AVAILABLE RECORDS:
━━━━━━━━

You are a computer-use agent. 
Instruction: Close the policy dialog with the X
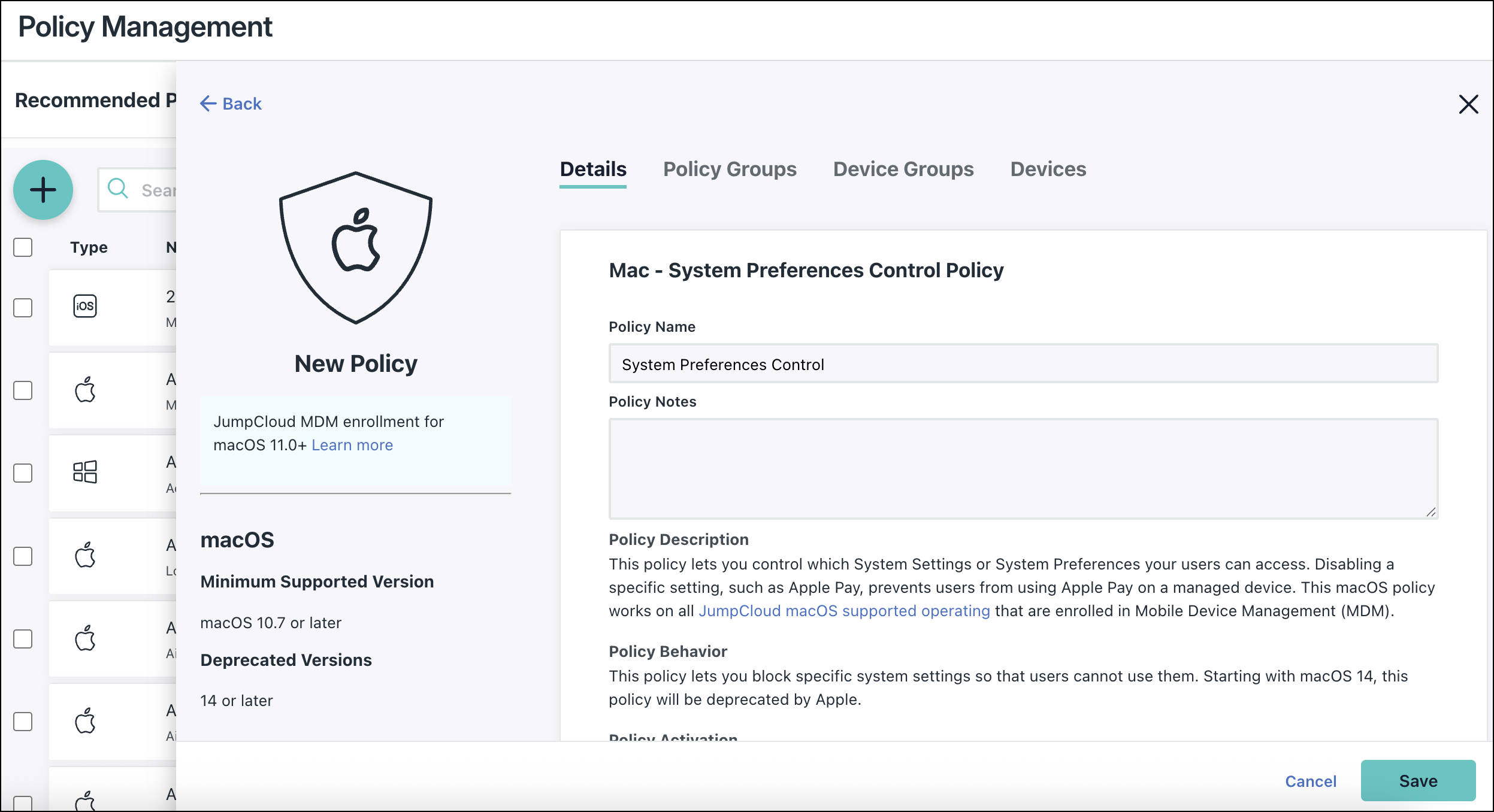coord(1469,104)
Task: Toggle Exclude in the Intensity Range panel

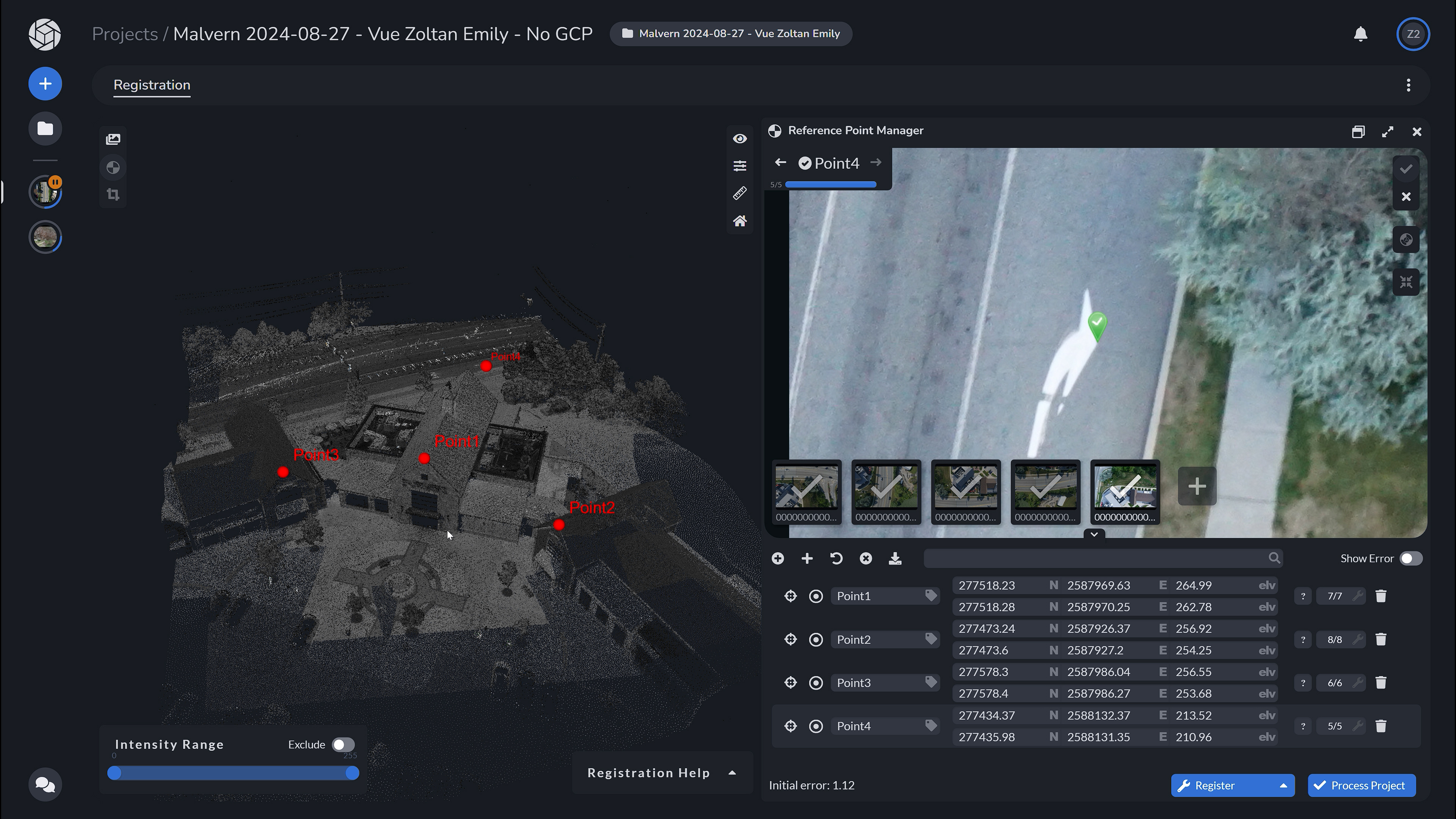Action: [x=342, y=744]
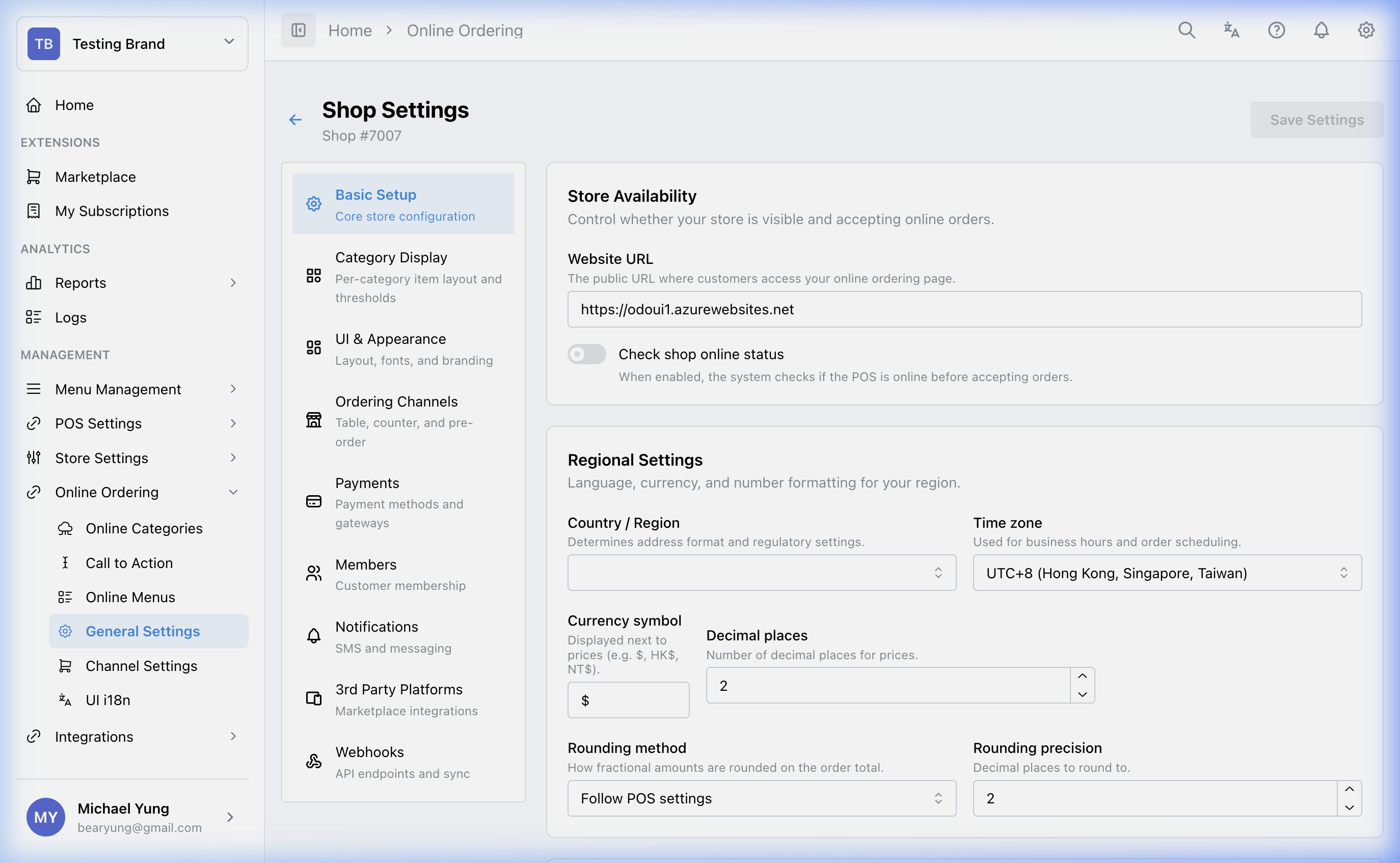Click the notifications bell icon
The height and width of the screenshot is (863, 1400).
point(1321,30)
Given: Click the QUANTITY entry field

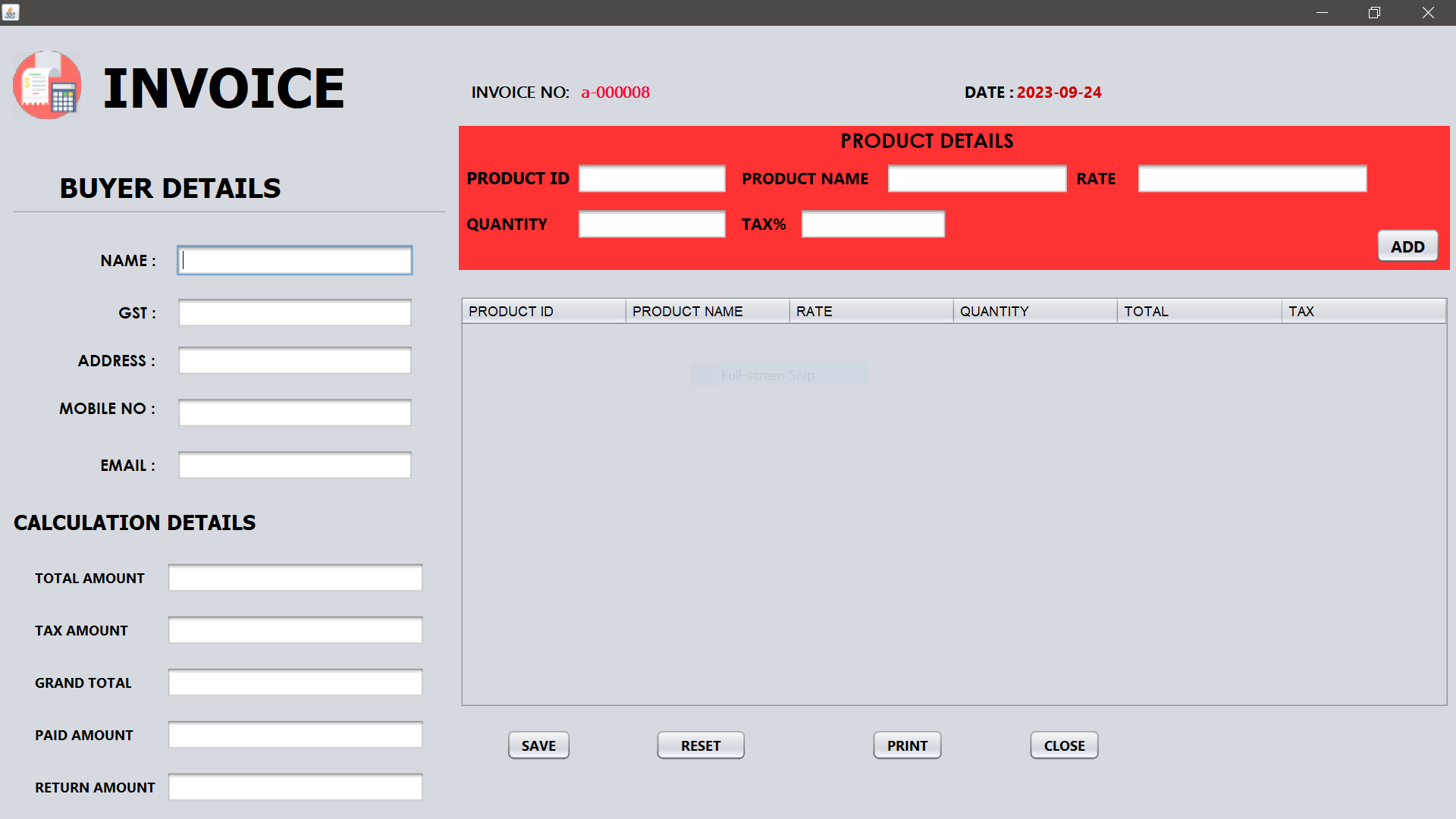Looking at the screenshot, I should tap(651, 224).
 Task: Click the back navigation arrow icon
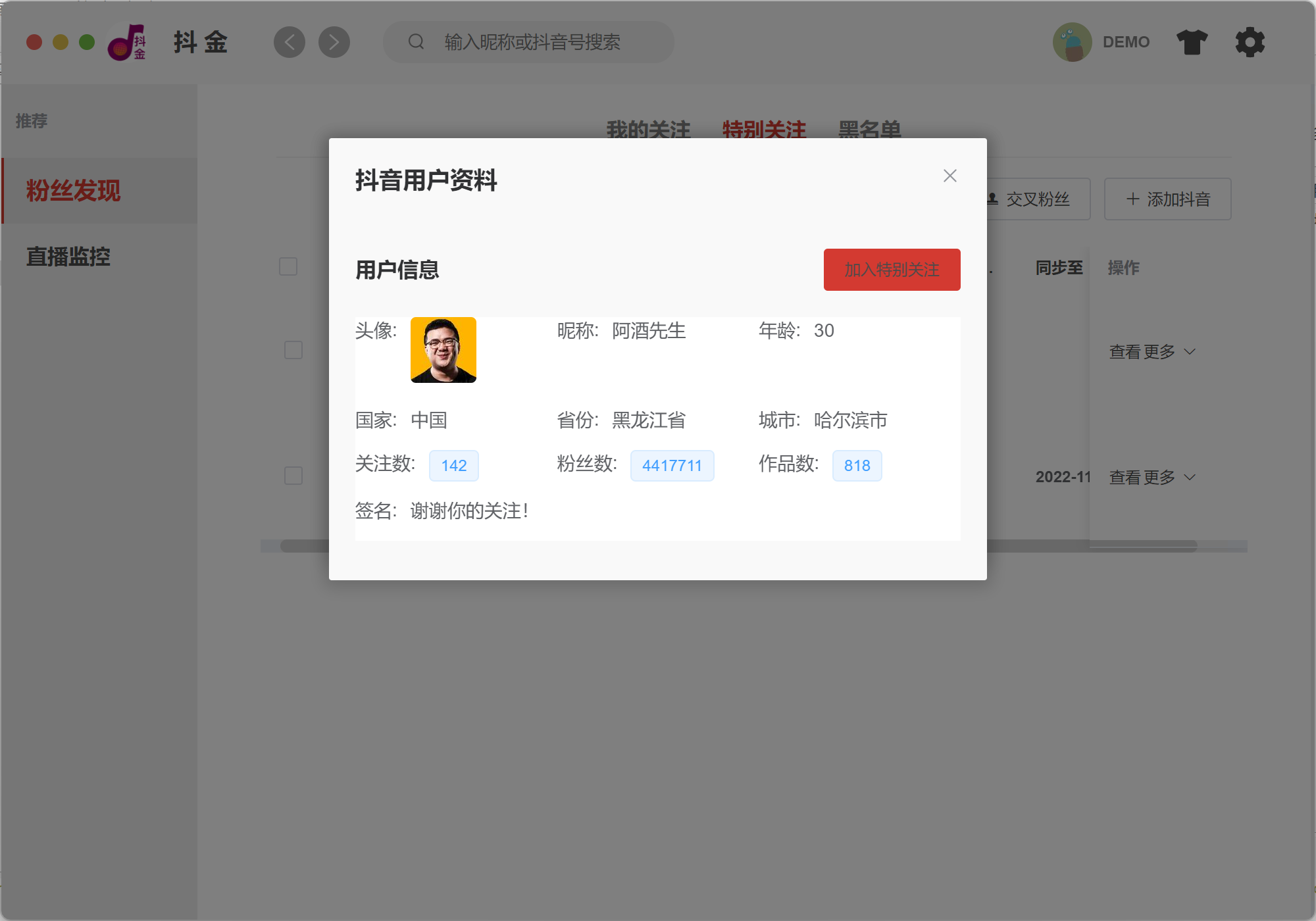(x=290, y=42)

━━━━━━━━

YOUR ASSIGNMENT: With all pictures omitted, return exactly the lines from the one containing "Instruction: Close the" through the end of the entries above.

TASK SOLUTION:
Instruction: Close the policy dialog with the X
coord(1469,104)
Task: Toggle Exclude in the Intensity Range panel

Action: [x=342, y=744]
Click the notifications bell icon
The height and width of the screenshot is (863, 1400).
point(1321,30)
Given: Click the QUANTITY entry field

Looking at the screenshot, I should tap(651, 224).
 Task: Click the back navigation arrow icon
(x=290, y=42)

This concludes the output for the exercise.